Bio-inspired computing is one of the areas of focus for UCOMP. We need an understanding of what computing means in a biological setting, yet the scale of biological complexity makes this challenging. One of the ways we might approach this is to consider the origins of computation from the perspective of the origin of life in biological systems, where evolution is the driver of an increase in computational power and efficiency. Starting with the origin of life, this talk traces the computational properties of several key biological transitions, from a pre-biological soup, through the origin of life, the last universal common ancestor and on to modern single-celled organisms. UCOMP concepts such as embodiment, growth, self-assembly and programmability all have relevance here. By combining this new computational perspective with the more traditional view of biological evolution, we hope to gain a clearer view of how to implement bio-inspired computation in novel substrates.

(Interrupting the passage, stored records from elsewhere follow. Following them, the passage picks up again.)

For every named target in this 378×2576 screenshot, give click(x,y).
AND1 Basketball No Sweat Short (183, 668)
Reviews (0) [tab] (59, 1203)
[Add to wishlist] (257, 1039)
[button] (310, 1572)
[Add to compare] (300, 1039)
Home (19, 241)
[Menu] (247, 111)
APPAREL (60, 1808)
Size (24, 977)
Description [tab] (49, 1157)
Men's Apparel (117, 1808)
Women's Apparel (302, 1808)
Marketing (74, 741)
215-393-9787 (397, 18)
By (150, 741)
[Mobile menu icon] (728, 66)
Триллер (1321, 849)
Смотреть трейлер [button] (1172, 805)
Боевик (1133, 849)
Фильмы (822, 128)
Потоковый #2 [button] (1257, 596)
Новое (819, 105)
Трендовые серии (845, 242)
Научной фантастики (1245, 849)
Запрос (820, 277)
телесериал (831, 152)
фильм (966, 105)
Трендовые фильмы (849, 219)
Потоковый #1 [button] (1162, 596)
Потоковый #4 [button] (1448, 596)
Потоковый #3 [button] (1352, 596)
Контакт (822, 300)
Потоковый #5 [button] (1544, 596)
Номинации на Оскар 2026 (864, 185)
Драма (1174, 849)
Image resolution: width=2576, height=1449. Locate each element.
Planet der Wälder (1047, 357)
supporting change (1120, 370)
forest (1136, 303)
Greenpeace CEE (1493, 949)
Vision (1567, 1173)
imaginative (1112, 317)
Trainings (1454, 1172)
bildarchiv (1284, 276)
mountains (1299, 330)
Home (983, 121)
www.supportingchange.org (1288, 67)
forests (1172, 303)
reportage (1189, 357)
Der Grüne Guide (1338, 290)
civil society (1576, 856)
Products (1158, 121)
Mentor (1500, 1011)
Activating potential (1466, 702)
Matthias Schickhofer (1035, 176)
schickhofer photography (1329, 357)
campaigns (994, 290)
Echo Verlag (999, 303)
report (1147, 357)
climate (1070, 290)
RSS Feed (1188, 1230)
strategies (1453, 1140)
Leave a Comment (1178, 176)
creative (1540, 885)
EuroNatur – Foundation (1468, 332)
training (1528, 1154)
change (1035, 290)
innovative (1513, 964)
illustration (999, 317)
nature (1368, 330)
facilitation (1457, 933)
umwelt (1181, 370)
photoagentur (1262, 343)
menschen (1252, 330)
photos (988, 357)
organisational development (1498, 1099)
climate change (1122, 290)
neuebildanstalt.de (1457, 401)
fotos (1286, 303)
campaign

Francisco Vico (Malaga, Spain)
Bio-inspired computing and computer creativity.
Computational Creativity has traditionally been considered weak Artificial Intelligence. Reasons are that creativity is considered an attribute of human intelligence (for AI); and that it would be hard to explore the neural mechanisms behind it (that's why 'weak', or 'narrow'), so we can only assess its quality by the final results. But, in this analysis, we typically take out of the equation an important element: Nature. Indeed, Nature is a great source of diversity and inspiration for all plastic and abstract arts (what is Michelangelo's David, but a copy a of a Nature's design?). From this rationale, we can approach creativity not only from mimicking human intelligence, but also from Nature's computational strategies. Evolutionary Computation will be revisited in this context, as the field most closely related to the mechanisms of biological diversity and morphogenesis. Concrete examples, like UMA's Iamus, will also be discussed.